- **SUPPLIED RECORDS**
● ● ● ●

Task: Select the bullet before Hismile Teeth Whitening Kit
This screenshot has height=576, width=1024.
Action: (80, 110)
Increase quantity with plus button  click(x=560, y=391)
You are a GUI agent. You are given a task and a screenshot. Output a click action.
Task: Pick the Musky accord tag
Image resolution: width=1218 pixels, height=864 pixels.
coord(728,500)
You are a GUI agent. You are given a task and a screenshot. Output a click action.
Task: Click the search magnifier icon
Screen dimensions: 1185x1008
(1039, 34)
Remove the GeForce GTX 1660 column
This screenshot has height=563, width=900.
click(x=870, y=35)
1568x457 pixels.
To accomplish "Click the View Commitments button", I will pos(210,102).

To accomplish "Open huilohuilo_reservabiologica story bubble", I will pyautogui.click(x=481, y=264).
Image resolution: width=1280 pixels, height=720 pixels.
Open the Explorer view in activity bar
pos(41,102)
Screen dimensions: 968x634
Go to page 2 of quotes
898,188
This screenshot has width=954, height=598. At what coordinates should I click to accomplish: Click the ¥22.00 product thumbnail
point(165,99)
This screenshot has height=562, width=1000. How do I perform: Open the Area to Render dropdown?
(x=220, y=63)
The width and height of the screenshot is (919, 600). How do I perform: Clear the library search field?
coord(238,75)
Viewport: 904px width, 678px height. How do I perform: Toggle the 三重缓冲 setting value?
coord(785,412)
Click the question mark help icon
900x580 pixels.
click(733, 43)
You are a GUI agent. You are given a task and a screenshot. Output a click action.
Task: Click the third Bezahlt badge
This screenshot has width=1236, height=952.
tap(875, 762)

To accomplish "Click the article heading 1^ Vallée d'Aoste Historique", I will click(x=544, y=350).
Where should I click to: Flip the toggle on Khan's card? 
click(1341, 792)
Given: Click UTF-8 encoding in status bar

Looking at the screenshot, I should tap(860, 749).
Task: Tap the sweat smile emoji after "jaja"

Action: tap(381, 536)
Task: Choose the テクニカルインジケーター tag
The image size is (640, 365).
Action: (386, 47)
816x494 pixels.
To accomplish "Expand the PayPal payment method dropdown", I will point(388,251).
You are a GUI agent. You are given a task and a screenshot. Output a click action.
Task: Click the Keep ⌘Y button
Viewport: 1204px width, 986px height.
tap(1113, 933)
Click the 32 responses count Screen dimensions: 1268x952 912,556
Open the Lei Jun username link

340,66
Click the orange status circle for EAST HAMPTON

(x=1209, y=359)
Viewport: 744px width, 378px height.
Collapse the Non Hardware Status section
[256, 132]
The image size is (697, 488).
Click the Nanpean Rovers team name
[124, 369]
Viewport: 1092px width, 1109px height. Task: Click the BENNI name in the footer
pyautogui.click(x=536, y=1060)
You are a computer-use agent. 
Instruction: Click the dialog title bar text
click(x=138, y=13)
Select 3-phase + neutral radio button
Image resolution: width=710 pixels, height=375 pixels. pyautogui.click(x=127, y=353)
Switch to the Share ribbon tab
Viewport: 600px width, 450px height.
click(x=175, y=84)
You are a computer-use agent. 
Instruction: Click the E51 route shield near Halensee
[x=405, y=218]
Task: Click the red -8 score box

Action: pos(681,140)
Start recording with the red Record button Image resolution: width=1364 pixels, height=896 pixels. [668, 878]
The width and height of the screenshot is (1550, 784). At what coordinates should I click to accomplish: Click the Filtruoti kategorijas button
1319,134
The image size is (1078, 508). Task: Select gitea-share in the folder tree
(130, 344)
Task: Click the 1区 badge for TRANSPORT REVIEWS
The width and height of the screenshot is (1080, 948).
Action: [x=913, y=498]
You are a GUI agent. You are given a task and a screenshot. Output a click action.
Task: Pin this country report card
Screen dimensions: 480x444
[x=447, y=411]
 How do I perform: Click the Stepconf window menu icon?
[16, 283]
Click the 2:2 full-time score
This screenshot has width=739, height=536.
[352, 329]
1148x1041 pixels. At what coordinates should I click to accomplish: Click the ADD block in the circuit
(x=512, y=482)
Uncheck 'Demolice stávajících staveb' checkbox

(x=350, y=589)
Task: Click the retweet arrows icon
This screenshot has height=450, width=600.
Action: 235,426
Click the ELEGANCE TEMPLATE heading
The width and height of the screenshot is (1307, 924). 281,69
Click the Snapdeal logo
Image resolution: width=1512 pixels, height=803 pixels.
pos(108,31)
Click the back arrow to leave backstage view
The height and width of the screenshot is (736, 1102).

● ● ● ●

- **OBJECTIVE**
Recast every line of the records above as a JSON list of strings, one string per line, and leave out the blank lines.

- **FULL OUTPUT**
[
  "Task: Select the bullet before Hismile Teeth Whitening Kit",
  "This screenshot has height=576, width=1024.",
  "Action: (80, 110)",
  "Increase quantity with plus button  click(x=560, y=391)",
  "You are a GUI agent. You are given a task and a screenshot. Output a click action.",
  "Task: Pick the Musky accord tag",
  "Image resolution: width=1218 pixels, height=864 pixels.",
  "coord(728,500)",
  "You are a GUI agent. You are given a task and a screenshot. Output a click action.",
  "Task: Click the search magnifier icon",
  "Screen dimensions: 1185x1008",
  "(1039, 34)",
  "Remove the GeForce GTX 1660 column",
  "This screenshot has height=563, width=900.",
  "click(x=870, y=35)",
  "1568x457 pixels.",
  "To accomplish \"Click the View Commitments button\", I will pos(210,102).",
  "To accomplish \"Open huilohuilo_reservabiologica story bubble\", I will pyautogui.click(x=481, y=264).",
  "Image resolution: width=1280 pixels, height=720 pixels.",
  "Open the Explorer view in activity bar",
  "pos(41,102)",
  "Screen dimensions: 968x634",
  "Go to page 2 of quotes",
  "898,188",
  "This screenshot has width=954, height=598. At what coordinates should I click to accomplish: Click the ¥22.00 product thumbnail",
  "point(165,99)",
  "This screenshot has height=562, width=1000. How do I perform: Open the Area to Render dropdown?",
  "(x=220, y=63)",
  "The width and height of the screenshot is (919, 600). How do I perform: Clear the library search field?",
  "coord(238,75)",
  "Viewport: 904px width, 678px height. How do I perform: Toggle the 三重缓冲 setting value?",
  "coord(785,412)",
  "Click the question mark help icon",
  "900x580 pixels.",
  "click(733, 43)",
  "You are a GUI agent. You are given a task and a screenshot. Output a click action.",
  "Task: Click the third Bezahlt badge",
  "This screenshot has width=1236, height=952.",
  "tap(875, 762)",
  "To accomplish \"Click the article heading 1^ Vallée d'Aoste Historique\", I will click(x=544, y=350).",
  "Where should I click to: Flip the toggle on Khan's card? ",
  "click(1341, 792)",
  "Given: Click UTF-8 encoding in status bar",
  "Looking at the screenshot, I should tap(860, 749).",
  "Task: Tap the sweat smile emoji after \"jaja\"",
  "Action: tap(381, 536)",
  "Task: Choose the テクニカルインジケーター tag",
  "The image size is (640, 365).",
  "Action: (386, 47)",
  "816x494 pixels.",
  "To accomplish \"Expand the PayPal payment method dropdown\", I will point(388,251).",
  "You are a GUI agent. You are given a task and a screenshot. Output a click action.",
  "Task: Click the Keep ⌘Y button",
  "Viewport: 1204px width, 986px height.",
  "tap(1113, 933)",
  "Click the 32 responses count Screen dimensions: 1268x952 912,556",
  "Open the Lei Jun username link",
  "340,66",
  "Click the orange status circle for EAST HAMPTON",
  "(x=1209, y=359)",
  "Viewport: 744px width, 378px height.",
  "Collapse the Non Hardware Status section",
  "[256, 132]",
  "The image size is (697, 488).",
  "Click the Nanpean Rovers team name",
  "[124, 369]",
  "Viewport: 1092px width, 1109px height. Task: Click the BENNI name in the footer",
  "pyautogui.click(x=536, y=1060)",
  "You are a computer-use agent. ",
  "Instruction: Click the dialog title bar text",
  "click(x=138, y=13)",
  "Select 3-phase + neutral radio button",
  "Image resolution: width=710 pixels, height=375 pixels. pyautogui.click(x=127, y=353)",
  "Switch to the Share ribbon tab",
  "Viewport: 600px width, 450px height.",
  "click(x=175, y=84)",
  "You are a computer-use agent. ",
  "Instruction: Click the E51 route shield near Halensee",
  "[x=405, y=218]",
  "Task: Click the red -8 score box",
  "Action: pos(681,140)",
  "Start recording with the red Record button Image resolution: width=1364 pixels, height=896 pixels. [668, 878]",
  "The width and height of the screenshot is (1550, 784). At what coordinates should I click to accomplish: Click the Filtruoti kategorijas button",
  "1319,134",
  "The image size is (1078, 508). Task: Select gitea-share in the folder tree",
  "(130, 344)",
  "Task: Click the 1区 badge for TRANSPORT REVIEWS",
  "The width and height of the screenshot is (1080, 948).",
  "Action: [x=913, y=498]",
  "You are a GUI agent. You are given a task and a screenshot. Output a click action.",
  "Task: Pin this country report card",
  "Screen dimensions: 480x444",
  "[x=447, y=411]",
  " How do I perform: Click the Stepconf window menu icon?",
  "[16, 283]",
  "Click the 2:2 full-time score",
  "This screenshot has width=739, height=536.",
  "[352, 329]",
  "1148x1041 pixels. At what coordinates should I click to accomplish: Click the ADD block in the circuit",
  "(x=512, y=482)",
  "Uncheck 'Demolice stávajících staveb' checkbox",
  "(x=350, y=589)",
  "Task: Click the retweet arrows icon",
  "This screenshot has height=450, width=600.",
  "Action: 235,426",
  "Click the ELEGANCE TEMPLATE heading",
  "The width and height of the screenshot is (1307, 924). 281,69",
  "Click the Snapdeal logo",
  "Image resolution: width=1512 pixels, height=803 pixels.",
  "pos(108,31)",
  "Click the back arrow to leave backstage view",
  "The height and width of the screenshot is (736, 1102)."
]